▶ **PROVIDED PASSAGE**:
• • •
New research: Shroud of Turin bears blood of a torture victim
Shroud of Turin featuring positive (L) and negative (R) digital filters. Credit: Dianelos Georgoudis via Wikimedia Commons. |
Turin, Italy, Jul 14, 2017 / 02:30 am (CNA/EWTN News).-
New research indicates that the Shroud of Turin shows signs of blood from a
torture victim, and undermines arguments that the reputed burial shroud of
Jesus Christ was painted.
Very small particles attached to the linen fibers of the
shroud “have recorded a scenario of great suffering, whose victim was wrapped
up in the funeral cloth,” said Elvio Carlino, a researcher at the Institute of
Crystallography.
These particles, called “nanoparticles,” had a “peculiar
structure, size and distribution,” said University of Padua professor Giulio
Fanti.
And the nanoparticles are not typical of the blood of a
healthy person. Rather, they show high levels of substances called creatinine
and ferritin, found in patients who suffer forceful multiple traumas like
torture.
“Hence, the presence of these biological nanoparticles found
during our experiments point to a violent death for the man wrapped in the
Turin Shroud,” Fanti said.
The shroud’s latest researchers published their findings and
measurements in the U.S. open-access peer-reviewed journal PlosOne, in an
article titled “New Biological Evidence from Atomic Resolution Studies on the
Turin Shroud,” the Turin-based newspaper La Stampa’s Vatican Insider reports.
The findings contradict claims that the shroud is a painted
object – claims which are common among those who suggest it is a medieval
forgery. The characteristics of these particles “cannot be artifacts made over
the centuries on the fabric of the Shroud,” Fanti said.
Among the most well-known relics believed to be connected
with Jesus Christ’s Passion, the Shroud of Turin has been venerated for
centuries by Christians as the burial shroud of Jesus. It has been subject to
intense scientific study to ascertain its authenticity, and the origins of the
image.
• • •
▶ **DATASET**:
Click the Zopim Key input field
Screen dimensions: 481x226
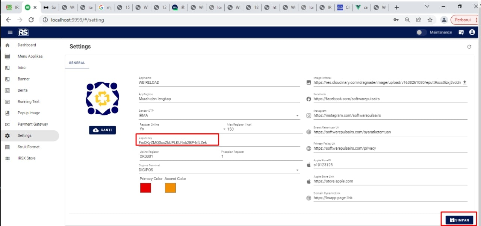click(x=177, y=143)
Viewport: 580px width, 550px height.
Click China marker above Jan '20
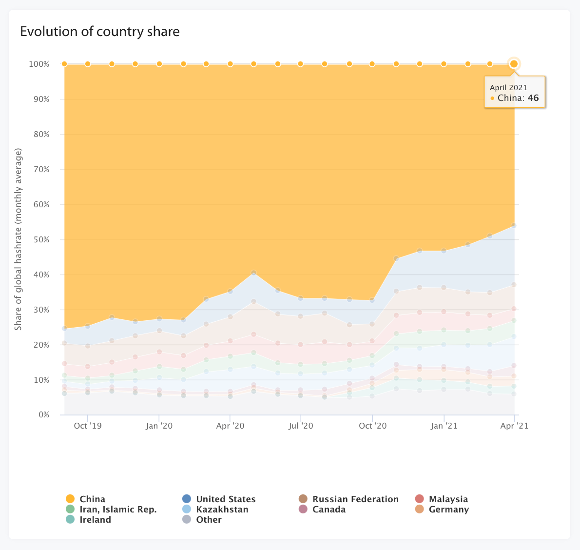159,64
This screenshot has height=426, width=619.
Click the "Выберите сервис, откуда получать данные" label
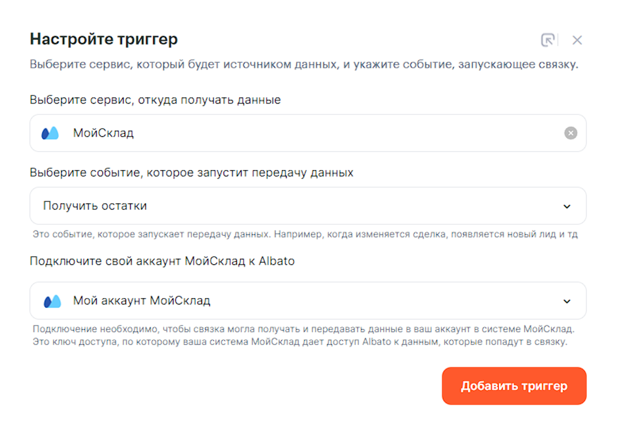tap(155, 100)
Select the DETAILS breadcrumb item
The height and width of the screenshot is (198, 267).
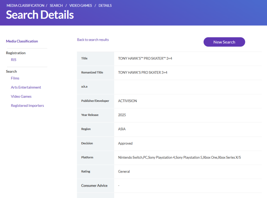105,6
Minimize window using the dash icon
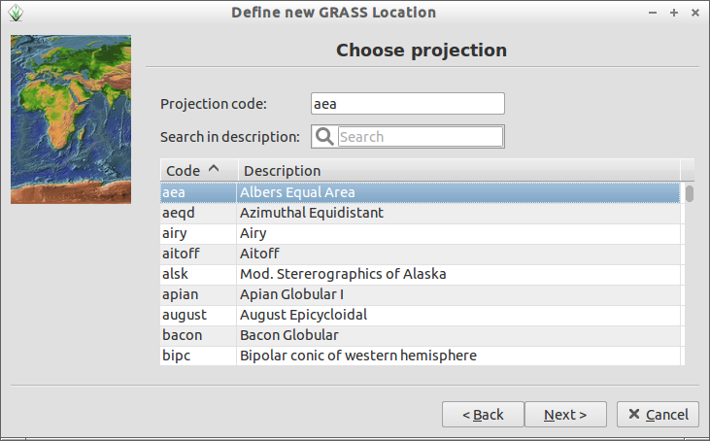 [653, 13]
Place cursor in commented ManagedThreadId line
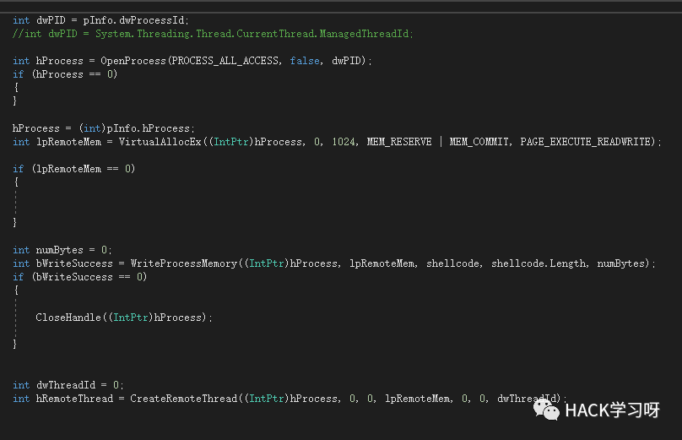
• • •
▶ **PROBLEM STATEMENT**: List every person named in the article about the Shroud of Turin.

▶ **EXERCISE RESPONSE**:
- Dianelos Georgoudis
- Elvio Carlino
- Giulio Fanti
- Jesus Christ